### REQUIRED WORK
Please copy all of the records exactly, leaving nothing out.

[Stored dataset items]
==*==

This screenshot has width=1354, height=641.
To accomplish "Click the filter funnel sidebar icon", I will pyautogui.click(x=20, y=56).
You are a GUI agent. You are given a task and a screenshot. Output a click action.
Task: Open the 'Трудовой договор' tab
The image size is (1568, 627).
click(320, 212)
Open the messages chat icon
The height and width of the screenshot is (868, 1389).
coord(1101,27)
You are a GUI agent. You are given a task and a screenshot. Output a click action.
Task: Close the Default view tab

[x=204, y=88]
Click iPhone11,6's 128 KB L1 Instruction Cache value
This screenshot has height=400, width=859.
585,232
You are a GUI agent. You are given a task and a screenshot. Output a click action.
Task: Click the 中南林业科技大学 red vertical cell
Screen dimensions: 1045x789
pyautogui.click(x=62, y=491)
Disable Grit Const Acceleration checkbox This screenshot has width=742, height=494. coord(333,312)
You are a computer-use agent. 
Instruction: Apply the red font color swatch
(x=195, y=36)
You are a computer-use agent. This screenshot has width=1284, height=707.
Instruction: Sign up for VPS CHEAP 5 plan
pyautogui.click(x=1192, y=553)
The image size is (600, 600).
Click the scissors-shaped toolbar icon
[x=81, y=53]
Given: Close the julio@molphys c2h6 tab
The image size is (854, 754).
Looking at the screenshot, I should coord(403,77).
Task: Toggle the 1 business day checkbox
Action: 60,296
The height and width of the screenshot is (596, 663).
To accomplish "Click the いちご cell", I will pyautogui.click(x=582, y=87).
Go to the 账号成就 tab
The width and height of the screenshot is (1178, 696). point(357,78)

==*==

### EXERCISE ANSWER
This screenshot has width=1354, height=641.
To accomplish "Click the filter funnel sidebar icon", I will pyautogui.click(x=20, y=56).
You are a GUI agent. You are given a task and a screenshot. Output a click action.
Task: Open the 'Трудовой договор' tab
The image size is (1568, 627).
click(320, 212)
Open the messages chat icon
The height and width of the screenshot is (868, 1389).
coord(1101,27)
You are a GUI agent. You are given a task and a screenshot. Output a click action.
Task: Close the Default view tab

[x=204, y=88]
Click iPhone11,6's 128 KB L1 Instruction Cache value
This screenshot has height=400, width=859.
585,232
You are a GUI agent. You are given a task and a screenshot. Output a click action.
Task: Click the 中南林业科技大学 red vertical cell
Screen dimensions: 1045x789
pyautogui.click(x=62, y=491)
Disable Grit Const Acceleration checkbox This screenshot has width=742, height=494. coord(333,312)
You are a computer-use agent. 
Instruction: Apply the red font color swatch
(x=195, y=36)
You are a computer-use agent. This screenshot has width=1284, height=707.
Instruction: Sign up for VPS CHEAP 5 plan
pyautogui.click(x=1192, y=553)
The image size is (600, 600).
Click the scissors-shaped toolbar icon
[x=81, y=53]
Given: Close the julio@molphys c2h6 tab
The image size is (854, 754).
Looking at the screenshot, I should coord(403,77).
Task: Toggle the 1 business day checkbox
Action: 60,296
The height and width of the screenshot is (596, 663).
To accomplish "Click the いちご cell", I will pyautogui.click(x=582, y=87).
Go to the 账号成就 tab
The width and height of the screenshot is (1178, 696). point(357,78)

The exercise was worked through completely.